Tarea pendiente —
¿Puedes transcribir íntegro el listado que sigue, línea por línea y sin ningún cambio?

Datos de entrada —
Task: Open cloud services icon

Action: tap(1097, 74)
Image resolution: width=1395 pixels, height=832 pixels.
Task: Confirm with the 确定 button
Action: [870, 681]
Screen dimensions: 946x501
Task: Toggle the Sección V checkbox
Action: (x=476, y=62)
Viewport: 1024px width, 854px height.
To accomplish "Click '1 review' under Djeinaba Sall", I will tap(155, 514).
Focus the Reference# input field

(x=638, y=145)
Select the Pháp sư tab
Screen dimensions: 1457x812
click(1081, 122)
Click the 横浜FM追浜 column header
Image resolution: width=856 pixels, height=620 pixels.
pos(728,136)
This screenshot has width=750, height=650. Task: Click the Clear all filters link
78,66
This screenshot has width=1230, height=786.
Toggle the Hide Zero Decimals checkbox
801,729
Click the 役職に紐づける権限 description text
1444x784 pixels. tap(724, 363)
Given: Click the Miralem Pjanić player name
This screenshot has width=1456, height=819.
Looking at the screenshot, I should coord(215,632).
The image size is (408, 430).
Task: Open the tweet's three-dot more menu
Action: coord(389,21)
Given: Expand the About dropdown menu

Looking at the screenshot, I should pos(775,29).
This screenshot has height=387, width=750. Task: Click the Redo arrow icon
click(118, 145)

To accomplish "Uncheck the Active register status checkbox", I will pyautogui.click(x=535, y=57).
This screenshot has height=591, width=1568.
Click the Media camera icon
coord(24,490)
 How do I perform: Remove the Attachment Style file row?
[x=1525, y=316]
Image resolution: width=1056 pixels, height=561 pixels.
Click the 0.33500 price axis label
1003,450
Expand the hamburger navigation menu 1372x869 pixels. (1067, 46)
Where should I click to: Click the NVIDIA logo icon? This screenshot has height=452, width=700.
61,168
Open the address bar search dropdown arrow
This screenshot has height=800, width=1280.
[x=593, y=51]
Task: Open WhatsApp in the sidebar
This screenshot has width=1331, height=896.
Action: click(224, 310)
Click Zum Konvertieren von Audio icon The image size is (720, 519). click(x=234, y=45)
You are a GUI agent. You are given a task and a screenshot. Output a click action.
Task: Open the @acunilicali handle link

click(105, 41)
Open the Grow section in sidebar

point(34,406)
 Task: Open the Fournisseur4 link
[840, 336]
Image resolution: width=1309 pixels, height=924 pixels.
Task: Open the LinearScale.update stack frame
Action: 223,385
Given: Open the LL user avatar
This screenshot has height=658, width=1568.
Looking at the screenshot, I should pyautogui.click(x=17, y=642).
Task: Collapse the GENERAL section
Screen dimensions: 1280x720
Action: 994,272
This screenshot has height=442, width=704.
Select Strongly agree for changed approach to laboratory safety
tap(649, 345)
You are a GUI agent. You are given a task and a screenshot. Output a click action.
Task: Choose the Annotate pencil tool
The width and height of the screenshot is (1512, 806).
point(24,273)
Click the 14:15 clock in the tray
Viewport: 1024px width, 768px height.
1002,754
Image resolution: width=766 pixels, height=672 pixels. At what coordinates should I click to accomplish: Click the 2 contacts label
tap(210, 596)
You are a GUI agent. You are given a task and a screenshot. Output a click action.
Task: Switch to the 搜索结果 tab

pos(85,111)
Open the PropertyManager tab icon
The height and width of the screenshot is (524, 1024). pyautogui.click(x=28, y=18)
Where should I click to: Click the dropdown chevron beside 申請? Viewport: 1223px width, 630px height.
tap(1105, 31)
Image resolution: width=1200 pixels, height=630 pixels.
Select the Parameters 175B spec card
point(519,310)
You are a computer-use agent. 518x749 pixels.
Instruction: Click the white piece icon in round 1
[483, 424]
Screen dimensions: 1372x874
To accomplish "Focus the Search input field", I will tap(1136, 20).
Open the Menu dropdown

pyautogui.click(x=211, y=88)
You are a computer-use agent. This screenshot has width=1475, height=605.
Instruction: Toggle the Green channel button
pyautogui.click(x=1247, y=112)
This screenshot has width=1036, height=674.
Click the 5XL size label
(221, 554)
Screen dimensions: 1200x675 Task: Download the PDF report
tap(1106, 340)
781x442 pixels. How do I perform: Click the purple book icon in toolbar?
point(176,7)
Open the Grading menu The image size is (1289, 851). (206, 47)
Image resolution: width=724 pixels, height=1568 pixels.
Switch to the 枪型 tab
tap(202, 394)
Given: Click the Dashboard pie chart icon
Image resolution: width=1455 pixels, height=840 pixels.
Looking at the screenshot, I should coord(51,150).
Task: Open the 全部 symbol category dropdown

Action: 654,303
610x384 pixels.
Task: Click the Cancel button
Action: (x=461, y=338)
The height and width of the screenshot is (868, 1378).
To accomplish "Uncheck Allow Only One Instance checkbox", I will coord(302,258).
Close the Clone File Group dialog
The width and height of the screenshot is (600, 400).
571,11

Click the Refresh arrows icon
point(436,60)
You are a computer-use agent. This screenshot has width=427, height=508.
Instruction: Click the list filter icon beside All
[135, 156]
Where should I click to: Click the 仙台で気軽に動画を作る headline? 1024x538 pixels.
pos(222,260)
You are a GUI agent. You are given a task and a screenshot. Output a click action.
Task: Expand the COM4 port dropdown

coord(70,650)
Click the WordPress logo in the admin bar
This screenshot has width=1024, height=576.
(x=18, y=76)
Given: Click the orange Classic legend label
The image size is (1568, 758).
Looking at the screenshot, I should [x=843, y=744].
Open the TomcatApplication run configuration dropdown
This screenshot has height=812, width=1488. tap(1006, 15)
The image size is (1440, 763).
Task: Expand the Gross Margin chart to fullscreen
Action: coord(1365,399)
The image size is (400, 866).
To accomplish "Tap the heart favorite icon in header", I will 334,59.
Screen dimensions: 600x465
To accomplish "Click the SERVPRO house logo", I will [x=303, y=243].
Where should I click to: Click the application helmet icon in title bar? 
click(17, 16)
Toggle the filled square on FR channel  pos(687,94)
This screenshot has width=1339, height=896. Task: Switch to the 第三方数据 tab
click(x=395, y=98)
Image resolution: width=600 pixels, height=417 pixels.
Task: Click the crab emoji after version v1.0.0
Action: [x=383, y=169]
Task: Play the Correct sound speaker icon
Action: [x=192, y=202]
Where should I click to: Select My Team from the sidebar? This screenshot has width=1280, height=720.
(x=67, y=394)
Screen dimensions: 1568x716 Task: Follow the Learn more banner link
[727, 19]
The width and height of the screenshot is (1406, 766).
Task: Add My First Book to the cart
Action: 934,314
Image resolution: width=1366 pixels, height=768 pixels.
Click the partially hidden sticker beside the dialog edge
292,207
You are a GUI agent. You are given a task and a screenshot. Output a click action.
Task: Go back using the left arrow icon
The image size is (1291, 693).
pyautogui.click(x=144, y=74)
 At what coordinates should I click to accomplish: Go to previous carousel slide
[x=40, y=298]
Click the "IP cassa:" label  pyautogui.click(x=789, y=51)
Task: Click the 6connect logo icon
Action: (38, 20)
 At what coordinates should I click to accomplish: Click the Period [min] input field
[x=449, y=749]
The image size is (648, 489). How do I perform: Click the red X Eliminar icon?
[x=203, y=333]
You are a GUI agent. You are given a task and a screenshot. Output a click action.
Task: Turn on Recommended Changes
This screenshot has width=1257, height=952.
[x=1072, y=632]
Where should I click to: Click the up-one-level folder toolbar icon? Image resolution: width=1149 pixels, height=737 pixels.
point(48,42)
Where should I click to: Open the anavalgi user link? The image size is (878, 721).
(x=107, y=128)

Problema resuelto —
Task: Open cloud services icon

Action: tap(1097, 74)
Image resolution: width=1395 pixels, height=832 pixels.
Task: Confirm with the 确定 button
Action: [870, 681]
Screen dimensions: 946x501
Task: Toggle the Sección V checkbox
Action: (x=476, y=62)
Viewport: 1024px width, 854px height.
To accomplish "Click '1 review' under Djeinaba Sall", I will tap(155, 514).
Focus the Reference# input field

(x=638, y=145)
Select the Pháp sư tab
Screen dimensions: 1457x812
click(1081, 122)
Click the 横浜FM追浜 column header
Image resolution: width=856 pixels, height=620 pixels.
pos(728,136)
This screenshot has width=750, height=650. Task: Click the Clear all filters link
78,66
This screenshot has width=1230, height=786.
Toggle the Hide Zero Decimals checkbox
801,729
Click the 役職に紐づける権限 description text
1444x784 pixels. tap(724, 363)
Given: Click the Miralem Pjanić player name
This screenshot has width=1456, height=819.
Looking at the screenshot, I should coord(215,632).
The image size is (408, 430).
Task: Open the tweet's three-dot more menu
Action: coord(389,21)
Given: Expand the About dropdown menu

Looking at the screenshot, I should pos(775,29).
This screenshot has height=387, width=750. Task: Click the Redo arrow icon
click(118, 145)

To accomplish "Uncheck the Active register status checkbox", I will pyautogui.click(x=535, y=57).
This screenshot has height=591, width=1568.
Click the Media camera icon
coord(24,490)
 How do I perform: Remove the Attachment Style file row?
[x=1525, y=316]
Image resolution: width=1056 pixels, height=561 pixels.
Click the 0.33500 price axis label
1003,450
Expand the hamburger navigation menu 1372x869 pixels. (1067, 46)
Where should I click to: Click the NVIDIA logo icon? This screenshot has height=452, width=700.
61,168
Open the address bar search dropdown arrow
This screenshot has height=800, width=1280.
[x=593, y=51]
Task: Open WhatsApp in the sidebar
This screenshot has width=1331, height=896.
Action: click(224, 310)
Click Zum Konvertieren von Audio icon The image size is (720, 519). click(x=234, y=45)
You are a GUI agent. You are given a task and a screenshot. Output a click action.
Task: Open the @acunilicali handle link

click(105, 41)
Open the Grow section in sidebar

point(34,406)
 Task: Open the Fournisseur4 link
[840, 336]
Image resolution: width=1309 pixels, height=924 pixels.
Task: Open the LinearScale.update stack frame
Action: 223,385
Given: Open the LL user avatar
This screenshot has height=658, width=1568.
Looking at the screenshot, I should pyautogui.click(x=17, y=642).
Task: Collapse the GENERAL section
Screen dimensions: 1280x720
Action: 994,272
This screenshot has height=442, width=704.
Select Strongly agree for changed approach to laboratory safety
tap(649, 345)
You are a GUI agent. You are given a task and a screenshot. Output a click action.
Task: Choose the Annotate pencil tool
The width and height of the screenshot is (1512, 806).
point(24,273)
Click the 14:15 clock in the tray
Viewport: 1024px width, 768px height.
1002,754
Image resolution: width=766 pixels, height=672 pixels. At what coordinates should I click to accomplish: Click the 2 contacts label
tap(210, 596)
You are a GUI agent. You are given a task and a screenshot. Output a click action.
Task: Switch to the 搜索结果 tab

pos(85,111)
Open the PropertyManager tab icon
The height and width of the screenshot is (524, 1024). pyautogui.click(x=28, y=18)
Where should I click to: Click the dropdown chevron beside 申請? Viewport: 1223px width, 630px height.
tap(1105, 31)
Image resolution: width=1200 pixels, height=630 pixels.
Select the Parameters 175B spec card
point(519,310)
You are a computer-use agent. 518x749 pixels.
Instruction: Click the white piece icon in round 1
[483, 424]
Screen dimensions: 1372x874
To accomplish "Focus the Search input field", I will tap(1136, 20).
Open the Menu dropdown

pyautogui.click(x=211, y=88)
You are a computer-use agent. This screenshot has width=1475, height=605.
Instruction: Toggle the Green channel button
pyautogui.click(x=1247, y=112)
This screenshot has width=1036, height=674.
Click the 5XL size label
(221, 554)
Screen dimensions: 1200x675 Task: Download the PDF report
tap(1106, 340)
781x442 pixels. How do I perform: Click the purple book icon in toolbar?
point(176,7)
Open the Grading menu The image size is (1289, 851). (206, 47)
Image resolution: width=724 pixels, height=1568 pixels.
Switch to the 枪型 tab
tap(202, 394)
Given: Click the Dashboard pie chart icon
Image resolution: width=1455 pixels, height=840 pixels.
Looking at the screenshot, I should coord(51,150).
Task: Open the 全部 symbol category dropdown

Action: 654,303
610x384 pixels.
Task: Click the Cancel button
Action: (x=461, y=338)
The height and width of the screenshot is (868, 1378).
To accomplish "Uncheck Allow Only One Instance checkbox", I will coord(302,258).
Close the Clone File Group dialog
The width and height of the screenshot is (600, 400).
571,11

Click the Refresh arrows icon
point(436,60)
You are a computer-use agent. This screenshot has width=427, height=508.
Instruction: Click the list filter icon beside All
[135, 156]
Where should I click to: Click the 仙台で気軽に動画を作る headline? 1024x538 pixels.
pos(222,260)
You are a GUI agent. You are given a task and a screenshot. Output a click action.
Task: Expand the COM4 port dropdown

coord(70,650)
Click the WordPress logo in the admin bar
This screenshot has width=1024, height=576.
(x=18, y=76)
Given: Click the orange Classic legend label
The image size is (1568, 758).
Looking at the screenshot, I should [x=843, y=744].
Open the TomcatApplication run configuration dropdown
This screenshot has height=812, width=1488. tap(1006, 15)
The image size is (1440, 763).
Task: Expand the Gross Margin chart to fullscreen
Action: coord(1365,399)
The image size is (400, 866).
To accomplish "Tap the heart favorite icon in header", I will 334,59.
Screen dimensions: 600x465
To accomplish "Click the SERVPRO house logo", I will [x=303, y=243].
Where should I click to: Click the application helmet icon in title bar? 
click(17, 16)
Toggle the filled square on FR channel  pos(687,94)
This screenshot has width=1339, height=896. Task: Switch to the 第三方数据 tab
click(x=395, y=98)
Image resolution: width=600 pixels, height=417 pixels.
Task: Click the crab emoji after version v1.0.0
Action: [x=383, y=169]
Task: Play the Correct sound speaker icon
Action: [x=192, y=202]
Where should I click to: Select My Team from the sidebar? This screenshot has width=1280, height=720.
(x=67, y=394)
Screen dimensions: 1568x716 Task: Follow the Learn more banner link
[727, 19]
The width and height of the screenshot is (1406, 766).
Task: Add My First Book to the cart
Action: 934,314
Image resolution: width=1366 pixels, height=768 pixels.
Click the partially hidden sticker beside the dialog edge
292,207
You are a GUI agent. You are given a task and a screenshot. Output a click action.
Task: Go back using the left arrow icon
The image size is (1291, 693).
pyautogui.click(x=144, y=74)
 At what coordinates should I click to accomplish: Go to previous carousel slide
[x=40, y=298]
Click the "IP cassa:" label  pyautogui.click(x=789, y=51)
Task: Click the 6connect logo icon
Action: (38, 20)
 At what coordinates should I click to accomplish: Click the Period [min] input field
[x=449, y=749]
The image size is (648, 489). How do I perform: Click the red X Eliminar icon?
[x=203, y=333]
You are a GUI agent. You are given a task and a screenshot. Output a click action.
Task: Turn on Recommended Changes
This screenshot has width=1257, height=952.
[x=1072, y=632]
Where should I click to: Click the up-one-level folder toolbar icon? Image resolution: width=1149 pixels, height=737 pixels.
point(48,42)
Where should I click to: Open the anavalgi user link? The image size is (878, 721).
(x=107, y=128)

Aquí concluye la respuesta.